Rb. 's-Gravenhage, 05-08-2009, nr. 327261 - HA ZA 08-4269
ECLI:NL:RBSGR:2009:BJ4638
- Instantie
Rechtbank 's-Gravenhage
- Datum
05-08-2009
- Zaaknummer
327261 - HA ZA 08-4269
- LJN
BJ4638
- Vakgebied(en)
Civiel recht algemeen (V)
- Brondocumenten en formele relaties
ECLI:NL:RBSGR:2009:BJ4638, Uitspraak, Rechtbank 's-Gravenhage, 05‑08‑2009; (Eerste aanleg - enkelvoudig)
Uitspraak 05‑08‑2009
Inhoudsindicatie
Wet Arbeid Vreemdelingen. Zelfstandige verplichting inlener.
Partij(en)
vonnis
RECHTBANK 'S-GRAVENHAGE
Sector civiel recht
zaaknummer / rolnummer: 327261 / HA ZA 08-4269
Vonnis van 5 augustus 2009
in de zaak van
de besloten vennootschap met beperkte aansprakelijkheid UITZENDBUREAU [A.] B.V.,
gevestigd te 's-Gravenhage,
eiseres in conventie,
verweerster in reconventie,
advocaat mr. T. Venneman,
tegen
de besloten vennootschap met beperkte aansprakelijkheid KWEKERIJ [B.] B.V.,
gevestigd te 's-Gravenzande,
gedaagde in conventie,
eiseres in reconventie,
advocaat mr. P.J.L.J. Duijsens.
Partijen zullen hierna [A.] en [B.] genoemd worden.
De procedure
Het verloop van de procedure blijkt uit:
- -
de dagvaarding van 16 december 2008 met producties;
- -
de conclusie van antwoord;
- -
het tussenvonnis van 25 februari 2009;
- -
het proces-verbaal van comparitie van 17 juni 2009 met de daarin genoemde stukken.
Ten slotte is vonnis bepaald.
De feiten
[A.] maakt haar bedrijf van het uitlenen van personeel.
[B.] maakte tot en met 2007 haar bedrijf van het kweken van paprika's. Met ingang van 2008 kweekt zij cocktail-tomaten. Sinds ongeveer 2003 leent zij in het kader van haar bedrijfsvoering personeel van [A.] in.

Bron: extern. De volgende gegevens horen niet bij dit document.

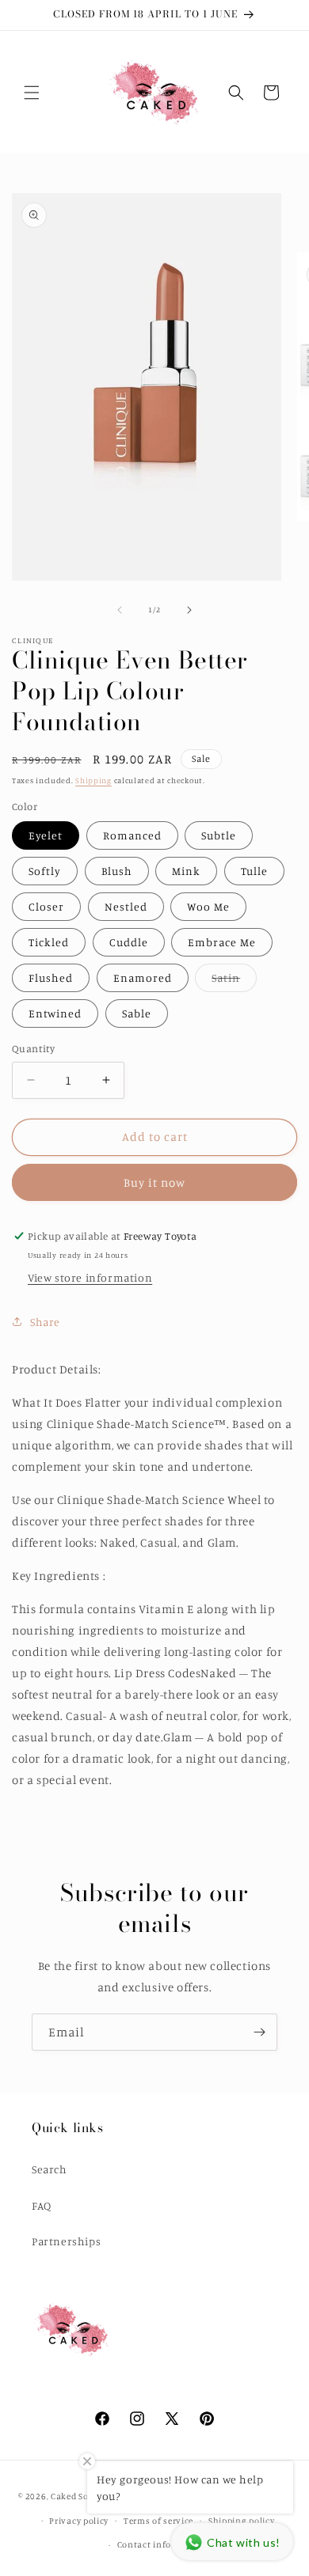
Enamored (142, 977)
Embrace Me (222, 942)
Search (49, 2169)
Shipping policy (241, 2520)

Op 29 juli 2008 is bij een controle op het bedrijf van [B.] gebleken dat 14 door [A.] uitgeleende medewerkers niet beschikten over tewerkstellingsvergunningen.

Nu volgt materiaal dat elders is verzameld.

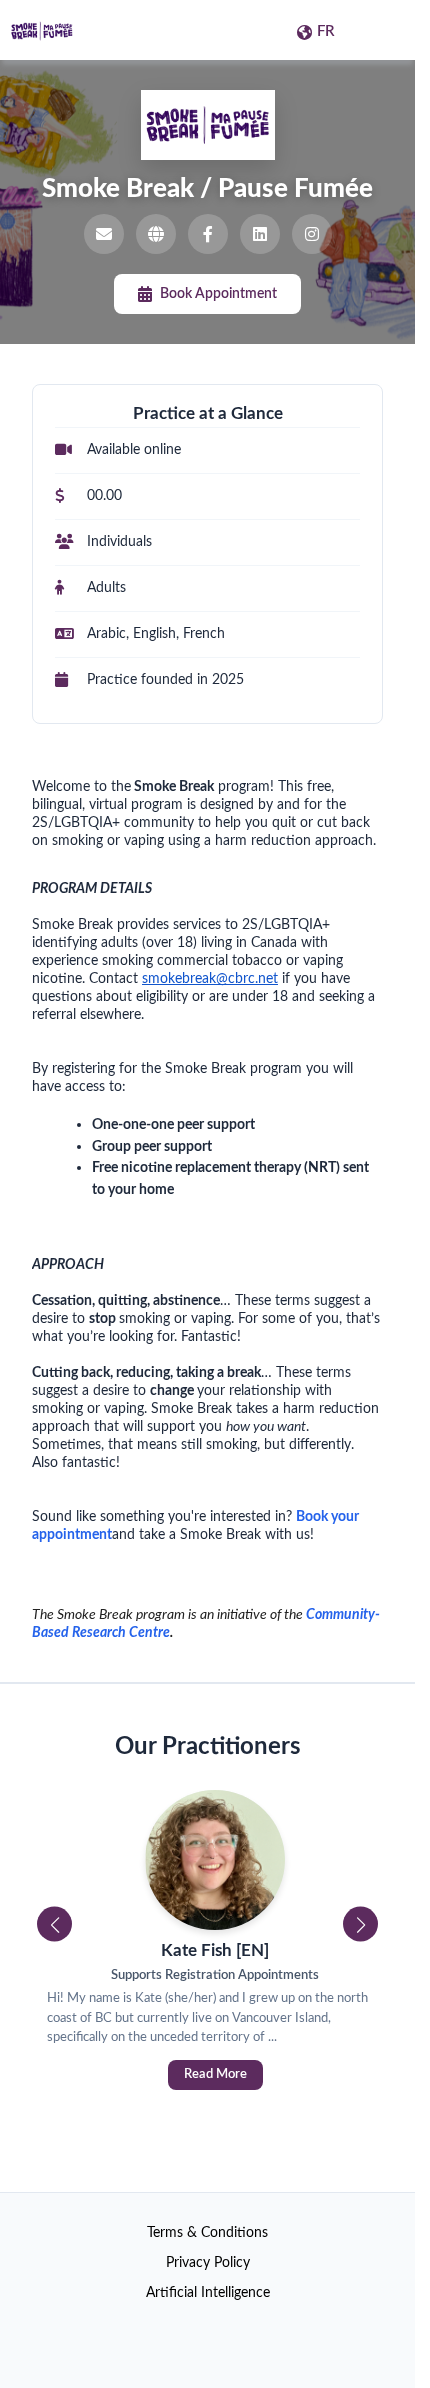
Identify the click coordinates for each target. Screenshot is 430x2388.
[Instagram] (312, 234)
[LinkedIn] (260, 234)
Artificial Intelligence (208, 2293)
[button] (54, 1924)
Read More (207, 2074)
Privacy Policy (208, 2263)
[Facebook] (208, 234)
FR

[A.] heeft op 14 augustus 2008, op 11 september 2008, op 4 oktober 2008 en op 24 oktober 2008 facturen aan [B.] gestuurd tot een totaalbedrag van € 68.922,40. Op 3 november 2008 heeft de advocaat van [A.] [B.] tot betaling van dit bedrag aangemaand. Betaling is uitgebleven.
Op 31 maart 2009 heeft de officier van Justitie aan [B1], een van de directeuren van [B.], bericht dat hij niet (verder) wordt vervolgd terzake het "uit winstbejag behulpzaam (zijn) bij illegaal zich verschaffen van verblijf in Nederland". Als reden voor het sepot is gegeven dat "een niet-strafrechtelijk ingrijpen de voorkeur verdient".
[A.] of haar [directeur] wordt terzake de op 29 juli 2008 geconstateerde overtreding blijkens haar mededelingen ter comparitie nog wel vervolgd.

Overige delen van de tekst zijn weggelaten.